■ WORK TO BE COMPLETED ■
Can you reproduce the full pull request description about `prepare_data_loader` shuffle behavior word for word?

■ TEXT EXCERPT ■
[doc][train] Clarify `prepare_data_loader` shuffle behavior and include `set_epoch` usage in all examples #41807

justinvyu · 2023-12-11T22:34:48Z

Why are these changes needed?

prepare_data_loader adds a DistributedSampler to an existing pytorch DataLoader object. To do this, it recreates a DataLoader object and passes most arguments through from the original object, but also makes some implicit assumptions that are not configurable/visible to the caller.

For example, if using just vanilla pytorch by itself, it's possible to do: train_dataloader = DataLoader(..., shuffle=False, sampler=DistributedSampler(shuffle=True)). Here, the DataLoader sets shuffle=False, but the DistributedSampler will still do a shuffle on every epoch so that the training data order is not always the same. The shuffle=False argument of the DataLoader is pretty much ignored because a custom sampler is supplied.

However, with Ray Train, since this prepare_data_loader utility injects the DistributedSampler for the user, there's no visibility on the shuffle parameter. Ray Train will detect the shuffle parameter set on the original dataloader, then pass that along to the DistributedSampler. So, it's not possible to have this False+True situation.

Additionally, if shuffle=True, DistributedSampler.set_epoch must be called at the start of each epoch in order for the dataset ordering to be different for all workers on every epoch. This is because the seed of the sampler is determined at the epoch start (epoch seed = base random seed + epoch number).

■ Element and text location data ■
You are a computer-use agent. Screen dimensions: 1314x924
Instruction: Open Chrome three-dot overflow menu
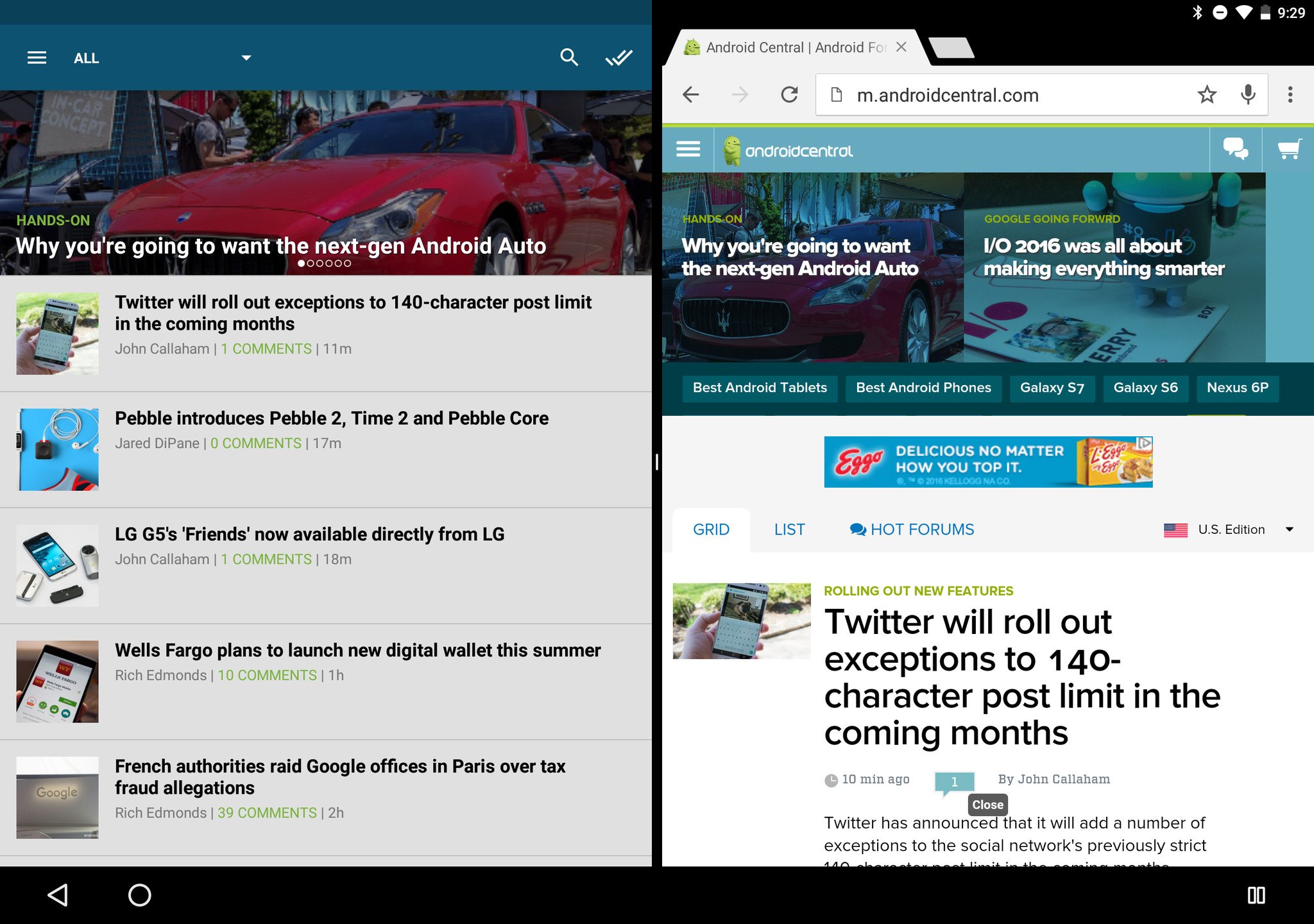(1290, 95)
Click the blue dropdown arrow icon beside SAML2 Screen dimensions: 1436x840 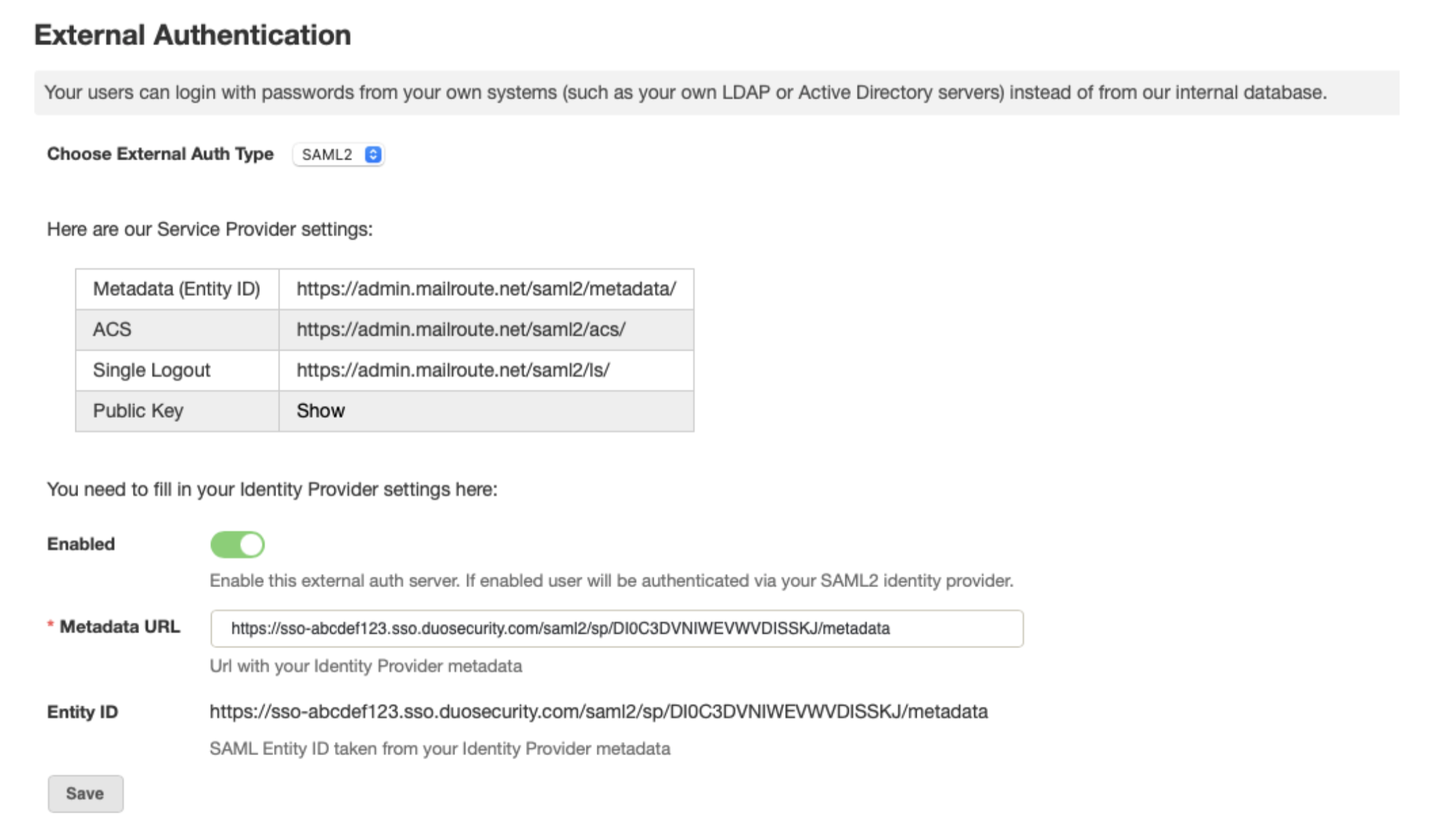pyautogui.click(x=373, y=155)
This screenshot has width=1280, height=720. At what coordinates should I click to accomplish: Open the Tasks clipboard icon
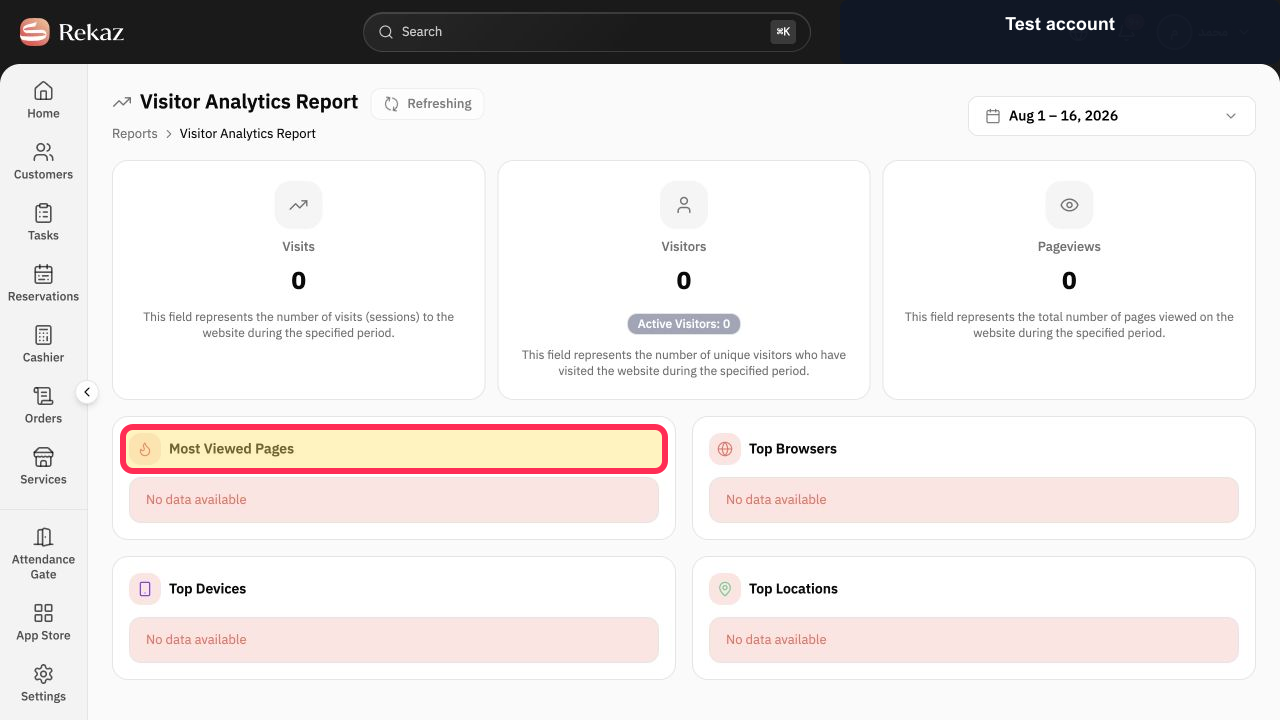click(x=43, y=213)
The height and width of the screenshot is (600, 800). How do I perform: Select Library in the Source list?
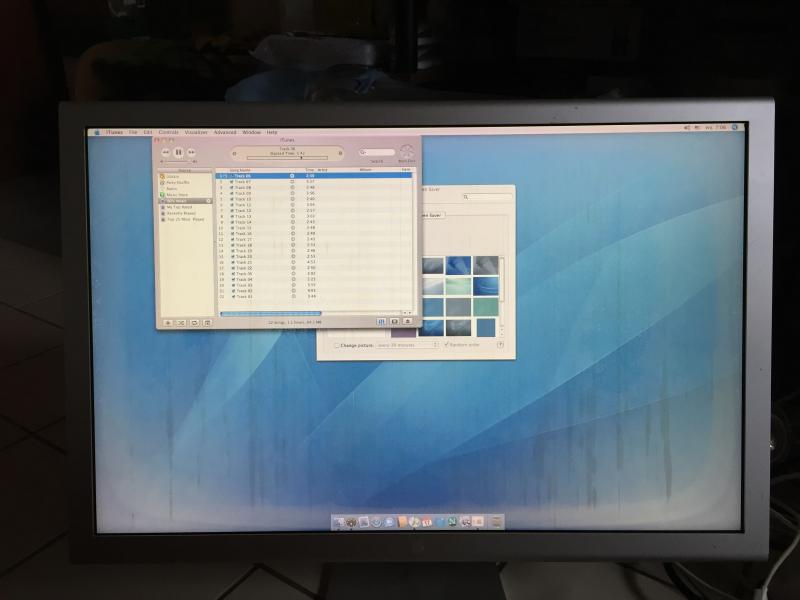click(x=173, y=177)
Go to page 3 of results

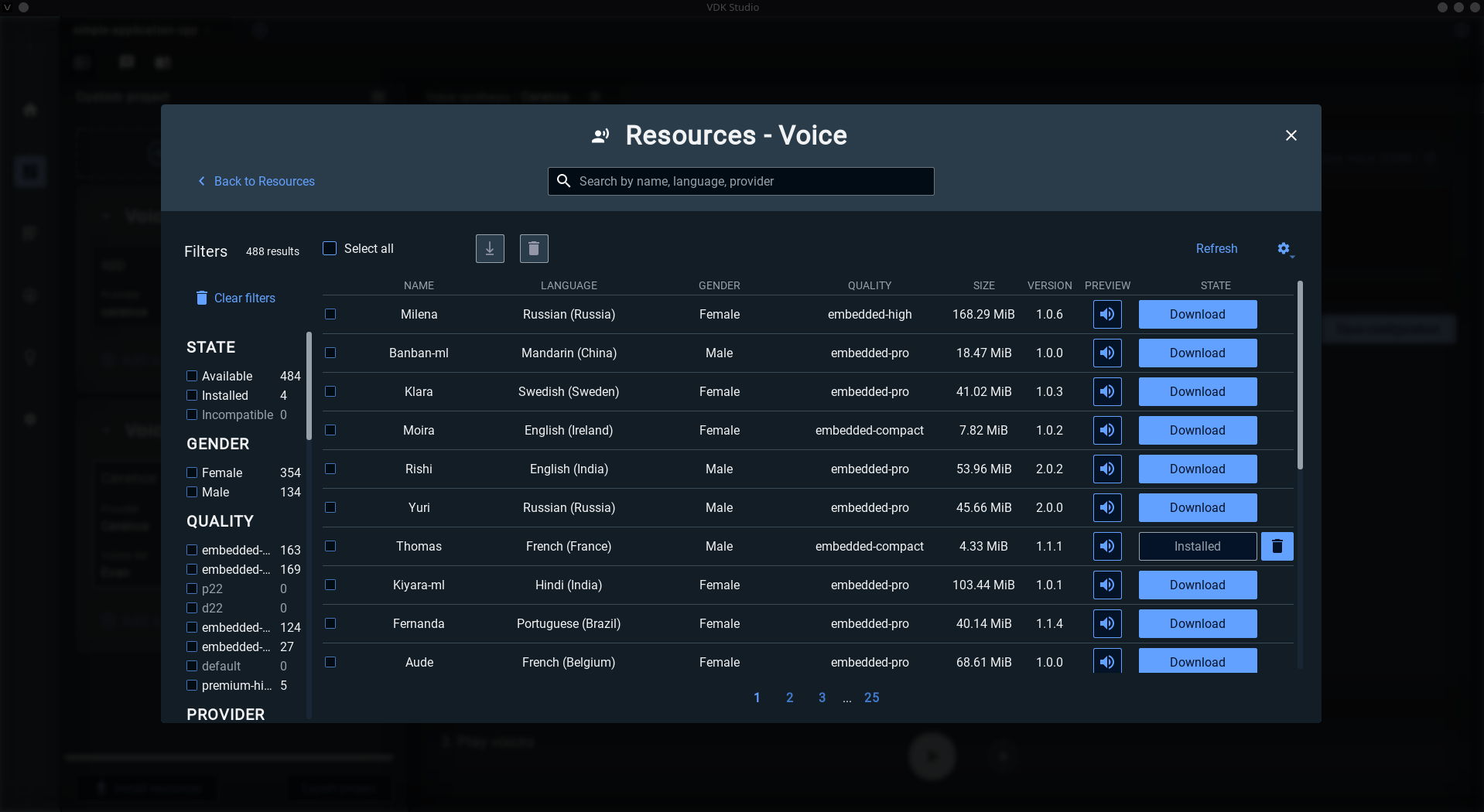pos(822,698)
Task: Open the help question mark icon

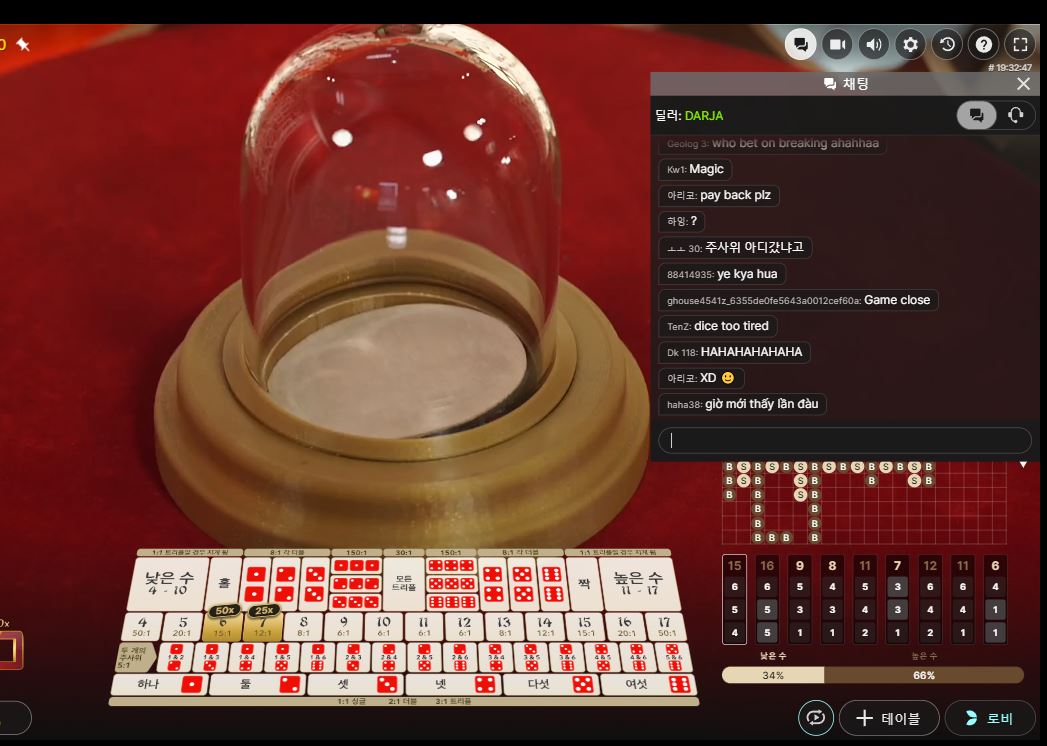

■ RESPONSE ■
[doc][train] Clarify `prepare_data_loader` shuffle behavior and include `set_epoch` usage in all examples #41807

justinvyu · 2023-12-11T22:34:48Z

Why are these changes needed?

prepare_data_loader adds a DistributedSampler to an existing pytorch DataLoader object. To do this, it recreates a DataLoader object and passes most arguments through from the original object, but also makes some implicit assumptions that are not configurable/visible to the caller.

For example, if using just vanilla pytorch by itself, it's possible to do: train_dataloader = DataLoader(..., shuffle=False, sampler=DistributedSampler(shuffle=True)). Here, the DataLoader sets shuffle=False, but the DistributedSampler will still do a shuffle on every epoch so that the training data order is not always the same. The shuffle=False argument of the DataLoader is pretty much ignored because a custom sampler is supplied.

However, with Ray Train, since this prepare_data_loader utility injects the DistributedSampler for the user, there's no visibility on the shuffle parameter. Ray Train will detect the shuffle parameter set on the original dataloader, then pass that along to the DistributedSampler. So, it's not possible to have this False+True situation.

Additionally, if shuffle=True, DistributedSampler.set_epoch must be called at the start of each epoch in order for the dataset ordering to be different for all workers on every epoch. This is because the seed of the sampler is determined at the epoch start (epoch seed = base random seed + epoch number).